The product of all this ferment, Childhood Studies, is multidisciplinary and has an activist orientation. Its hallmarks are recognition of children’s agency, their diversity and the diverse cultures of childhood. Among its founders are Alison James, Jens Qvortrup, Berry Mayall, Alan Prout, Peter Moss, Gary Melton and Priscilla Alderson.
It has been interesting to see where within universities childhood studies units have arisen. They are to be found in faculties of education, law, health sciences, public policy and social sciences. Although the cross-disciplinary exchange and tension has been productive of ideas and research some academics wish for a more pure theoretical framework. I believe it is coming and may have already arrived and awaits precise and bold formulation.
Within New Zealand the earliest and foremost childhood studies unit was established in the University of Otago as the Children’s Issues Centre. Professor Anne Smith was its head up until her retirement from the position and is a pioneer in the field in New Zealand and internationally.
Last Friday has seen the staging of the First New Zealand Childhood Studies Colloquium in Auckland. It was convened by Marek Tesar of the Faculty of Education, University of Auckland and Christina Ergler of the Department of Geography, University of Otago.
Thirty-three papers were presented from a wide range of disciplines. New Zealand universities represented were Auckland, Otago, AUT, Massey, Victoria, Canterbury and Waikato. Other contributors came from agencies and as independent persons from around New Zealand. Although the contributions came from diverse standpoints it was, to me, remarkable how consistent their conclusions were in relation to the path toward children’s wellbeing. Not prescriptive, I hasten to add, but indicative.

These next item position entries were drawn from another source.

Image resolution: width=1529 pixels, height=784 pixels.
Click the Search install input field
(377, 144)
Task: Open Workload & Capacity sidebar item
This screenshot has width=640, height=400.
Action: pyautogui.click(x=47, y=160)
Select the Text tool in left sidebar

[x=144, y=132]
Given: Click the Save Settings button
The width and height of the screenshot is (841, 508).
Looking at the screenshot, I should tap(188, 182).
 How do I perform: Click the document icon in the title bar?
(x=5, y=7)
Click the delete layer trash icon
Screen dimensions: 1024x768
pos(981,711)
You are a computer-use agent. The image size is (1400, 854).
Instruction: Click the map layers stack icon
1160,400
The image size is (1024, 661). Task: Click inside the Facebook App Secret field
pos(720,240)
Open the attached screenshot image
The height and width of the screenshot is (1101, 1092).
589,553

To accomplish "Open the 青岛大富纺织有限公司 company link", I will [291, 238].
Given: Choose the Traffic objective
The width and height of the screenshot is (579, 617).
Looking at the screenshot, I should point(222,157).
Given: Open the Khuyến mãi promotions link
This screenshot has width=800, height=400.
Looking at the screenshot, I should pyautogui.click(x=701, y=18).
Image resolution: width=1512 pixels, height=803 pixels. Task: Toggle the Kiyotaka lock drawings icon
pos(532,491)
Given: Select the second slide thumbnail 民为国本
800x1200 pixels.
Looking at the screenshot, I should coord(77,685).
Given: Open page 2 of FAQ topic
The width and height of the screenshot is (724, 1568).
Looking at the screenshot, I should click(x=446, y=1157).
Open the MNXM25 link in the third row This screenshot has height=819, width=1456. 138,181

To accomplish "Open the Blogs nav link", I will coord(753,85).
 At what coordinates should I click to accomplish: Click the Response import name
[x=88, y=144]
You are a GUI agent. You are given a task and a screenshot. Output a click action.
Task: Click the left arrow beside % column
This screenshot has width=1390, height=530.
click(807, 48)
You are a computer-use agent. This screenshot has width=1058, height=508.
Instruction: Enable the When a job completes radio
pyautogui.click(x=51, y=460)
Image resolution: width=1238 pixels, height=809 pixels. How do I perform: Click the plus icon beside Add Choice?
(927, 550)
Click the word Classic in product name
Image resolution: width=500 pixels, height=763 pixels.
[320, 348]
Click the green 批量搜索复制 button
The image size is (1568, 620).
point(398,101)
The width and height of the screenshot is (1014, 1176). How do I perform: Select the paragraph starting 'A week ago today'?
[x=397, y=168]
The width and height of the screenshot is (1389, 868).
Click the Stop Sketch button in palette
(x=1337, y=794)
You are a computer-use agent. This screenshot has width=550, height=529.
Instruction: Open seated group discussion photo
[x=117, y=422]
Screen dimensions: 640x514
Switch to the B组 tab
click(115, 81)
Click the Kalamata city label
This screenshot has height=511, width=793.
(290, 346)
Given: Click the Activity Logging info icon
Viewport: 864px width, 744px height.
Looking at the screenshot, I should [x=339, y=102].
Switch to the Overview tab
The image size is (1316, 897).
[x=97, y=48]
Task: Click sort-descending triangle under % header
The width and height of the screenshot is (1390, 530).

Children do have the right to be heard which means the hearers, as far as they are able, must rely on processes that do not intimidate and silence the child. Such processes are available and when they are successful we are often surprised as adults at how cogent children’s views are. Children’s views and interests must also be represented in our policy- and decision-making institutions, including government. Without such representation democracy is not satisfied and in particular our lobby-driven democracy leaves children behind in the competition for resources and attention.
These practical matters interest me but I also find the research and thinking that presents us with new visions of childhood fascinating.
 If you doubt this read Ian McEwen’s latest novel, The Children Act, and for that matter some of his other work such as The Child in Time.